Supplied data section start

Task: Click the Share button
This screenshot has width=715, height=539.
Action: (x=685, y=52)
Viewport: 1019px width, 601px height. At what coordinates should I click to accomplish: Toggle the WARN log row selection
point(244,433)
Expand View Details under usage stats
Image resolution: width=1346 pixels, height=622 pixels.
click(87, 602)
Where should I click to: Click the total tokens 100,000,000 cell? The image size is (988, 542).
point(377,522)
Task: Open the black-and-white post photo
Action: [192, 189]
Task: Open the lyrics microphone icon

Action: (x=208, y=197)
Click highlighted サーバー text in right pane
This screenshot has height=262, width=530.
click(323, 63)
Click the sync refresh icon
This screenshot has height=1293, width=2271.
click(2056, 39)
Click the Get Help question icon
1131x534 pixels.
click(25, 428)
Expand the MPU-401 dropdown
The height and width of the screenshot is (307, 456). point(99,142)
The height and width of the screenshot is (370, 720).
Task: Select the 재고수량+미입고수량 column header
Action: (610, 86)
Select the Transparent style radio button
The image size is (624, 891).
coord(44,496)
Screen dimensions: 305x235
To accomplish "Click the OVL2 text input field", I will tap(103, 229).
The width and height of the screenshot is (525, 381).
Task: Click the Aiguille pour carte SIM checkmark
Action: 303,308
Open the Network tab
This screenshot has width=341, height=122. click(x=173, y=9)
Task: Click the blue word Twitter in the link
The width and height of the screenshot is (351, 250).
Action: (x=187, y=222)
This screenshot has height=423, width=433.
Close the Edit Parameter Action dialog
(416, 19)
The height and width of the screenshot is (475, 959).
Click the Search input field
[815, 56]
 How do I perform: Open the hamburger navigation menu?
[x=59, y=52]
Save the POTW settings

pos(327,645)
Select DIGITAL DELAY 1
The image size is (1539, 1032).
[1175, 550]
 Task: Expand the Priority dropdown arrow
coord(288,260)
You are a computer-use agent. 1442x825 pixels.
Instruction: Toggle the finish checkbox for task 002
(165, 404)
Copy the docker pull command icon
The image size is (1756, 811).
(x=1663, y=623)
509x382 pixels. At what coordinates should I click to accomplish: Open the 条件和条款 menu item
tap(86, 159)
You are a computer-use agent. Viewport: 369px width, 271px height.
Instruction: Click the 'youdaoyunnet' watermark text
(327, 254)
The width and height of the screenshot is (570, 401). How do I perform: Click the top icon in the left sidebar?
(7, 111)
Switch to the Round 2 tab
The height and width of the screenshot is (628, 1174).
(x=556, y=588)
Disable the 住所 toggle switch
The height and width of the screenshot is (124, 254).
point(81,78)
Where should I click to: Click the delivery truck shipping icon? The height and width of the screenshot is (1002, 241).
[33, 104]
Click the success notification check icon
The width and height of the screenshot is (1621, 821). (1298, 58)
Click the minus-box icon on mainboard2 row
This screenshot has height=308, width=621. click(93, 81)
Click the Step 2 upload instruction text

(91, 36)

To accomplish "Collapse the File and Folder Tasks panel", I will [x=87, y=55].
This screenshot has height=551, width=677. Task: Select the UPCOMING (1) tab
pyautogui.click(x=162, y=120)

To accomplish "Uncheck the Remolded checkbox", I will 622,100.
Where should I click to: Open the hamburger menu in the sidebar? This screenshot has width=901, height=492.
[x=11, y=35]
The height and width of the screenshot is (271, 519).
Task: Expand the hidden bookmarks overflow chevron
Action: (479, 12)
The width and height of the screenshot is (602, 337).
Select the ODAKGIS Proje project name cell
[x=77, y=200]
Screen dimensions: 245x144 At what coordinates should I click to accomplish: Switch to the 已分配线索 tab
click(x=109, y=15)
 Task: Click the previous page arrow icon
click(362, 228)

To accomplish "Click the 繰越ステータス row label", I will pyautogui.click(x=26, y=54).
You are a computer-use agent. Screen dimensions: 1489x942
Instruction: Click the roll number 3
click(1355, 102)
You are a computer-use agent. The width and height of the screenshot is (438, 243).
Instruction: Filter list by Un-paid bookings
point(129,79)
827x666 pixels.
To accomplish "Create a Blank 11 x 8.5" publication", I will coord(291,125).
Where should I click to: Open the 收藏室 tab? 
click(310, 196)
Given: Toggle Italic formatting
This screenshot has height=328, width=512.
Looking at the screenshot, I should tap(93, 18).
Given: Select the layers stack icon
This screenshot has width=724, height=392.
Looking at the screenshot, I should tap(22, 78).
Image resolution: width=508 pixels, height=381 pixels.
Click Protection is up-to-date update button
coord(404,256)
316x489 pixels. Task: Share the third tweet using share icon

Supplied data section end

» About this exercise
Your answer must be a single number: the count of lines in the data that contain the string "Given".

» The completed task
2